1. The uneasiness, reduced to its simplest terms, is a sense that there is something wrong about us as we naturally stand.

2. The solution is a sense that we are saved from the wrongness by making proper connection with the higher powers.

In those more developed minds which alone we are studying, the wrongness takes a moral character, and the salvation takes a mystical tinge. I think we shall keep well within the limits of what is common to all such minds if we formulate the essence of their religious experience in terms like these:—

The individual, so far as he suffers from his wrongness and criticises it, is to that extent consciously beyond it, and in at least possible touch with something higher, if anything higher exist. Along with the wrong part there is thus a better part of him, even though it may be but a most helpless germ. With which part he should identify his real being is by no means obvious at this stage; but when stage 2 (the stage of solution or salvation) arrives, the man identifies his real being with the germinal higher part of himself; and does so in the following way.

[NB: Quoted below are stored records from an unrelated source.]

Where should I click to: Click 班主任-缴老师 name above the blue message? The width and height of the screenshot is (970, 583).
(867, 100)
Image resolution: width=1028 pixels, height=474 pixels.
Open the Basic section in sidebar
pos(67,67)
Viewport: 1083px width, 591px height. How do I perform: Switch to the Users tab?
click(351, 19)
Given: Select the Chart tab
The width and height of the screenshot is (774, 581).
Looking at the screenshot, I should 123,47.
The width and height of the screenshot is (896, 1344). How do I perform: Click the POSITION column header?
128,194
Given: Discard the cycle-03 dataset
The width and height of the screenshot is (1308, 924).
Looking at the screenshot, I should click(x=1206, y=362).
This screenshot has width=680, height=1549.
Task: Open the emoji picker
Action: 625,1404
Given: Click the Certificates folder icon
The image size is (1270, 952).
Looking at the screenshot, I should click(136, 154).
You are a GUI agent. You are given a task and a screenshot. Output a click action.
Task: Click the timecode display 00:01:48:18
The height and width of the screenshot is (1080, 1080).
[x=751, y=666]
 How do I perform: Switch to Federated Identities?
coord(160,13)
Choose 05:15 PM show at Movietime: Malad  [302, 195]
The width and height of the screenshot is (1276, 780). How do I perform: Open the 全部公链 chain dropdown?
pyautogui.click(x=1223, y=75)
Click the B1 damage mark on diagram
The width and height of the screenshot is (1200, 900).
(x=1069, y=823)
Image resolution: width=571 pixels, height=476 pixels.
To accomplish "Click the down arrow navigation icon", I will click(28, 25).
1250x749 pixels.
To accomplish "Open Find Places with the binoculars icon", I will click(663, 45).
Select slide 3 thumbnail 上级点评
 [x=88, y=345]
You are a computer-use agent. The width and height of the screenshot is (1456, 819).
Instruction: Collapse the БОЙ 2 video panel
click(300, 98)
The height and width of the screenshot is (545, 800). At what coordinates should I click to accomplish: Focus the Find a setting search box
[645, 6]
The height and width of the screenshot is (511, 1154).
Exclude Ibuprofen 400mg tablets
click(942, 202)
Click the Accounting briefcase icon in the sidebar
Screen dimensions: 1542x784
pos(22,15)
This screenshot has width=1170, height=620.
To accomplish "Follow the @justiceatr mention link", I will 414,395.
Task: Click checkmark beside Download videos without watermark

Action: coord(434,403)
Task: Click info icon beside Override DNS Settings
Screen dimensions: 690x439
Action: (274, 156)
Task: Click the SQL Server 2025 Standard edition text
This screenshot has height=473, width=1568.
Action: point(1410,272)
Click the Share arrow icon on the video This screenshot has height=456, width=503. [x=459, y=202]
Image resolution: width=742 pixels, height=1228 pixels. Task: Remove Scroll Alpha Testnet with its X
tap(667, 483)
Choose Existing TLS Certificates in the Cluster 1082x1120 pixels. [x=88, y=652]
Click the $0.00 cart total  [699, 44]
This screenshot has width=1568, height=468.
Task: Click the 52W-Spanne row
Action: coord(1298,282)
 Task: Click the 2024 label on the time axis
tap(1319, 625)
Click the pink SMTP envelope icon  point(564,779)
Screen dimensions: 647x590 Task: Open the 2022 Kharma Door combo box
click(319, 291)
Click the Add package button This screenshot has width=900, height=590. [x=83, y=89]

He becomes conscious that this higher part is conterminous and continuous with a more of the same quality, which is operative in the universe outside of him, and which he can keep in working touch with, and in a fashion get on board of and save himself when all his lower being has gone to pieces in the wreck.

They allow for the divided self and the struggle; they involve the change of personal centre and the surrender of the lower self; they express the appearance of exteriority of the helping power and yet account for our sense of union with it; and they fully justify our feelings of security and joy."

I wonder what you think of this and how well or poorly this matches your own personal experience or Christian tradition (I hesitate to use the word "denomination"!)?

The book btw is available for free at Project Gutenberg.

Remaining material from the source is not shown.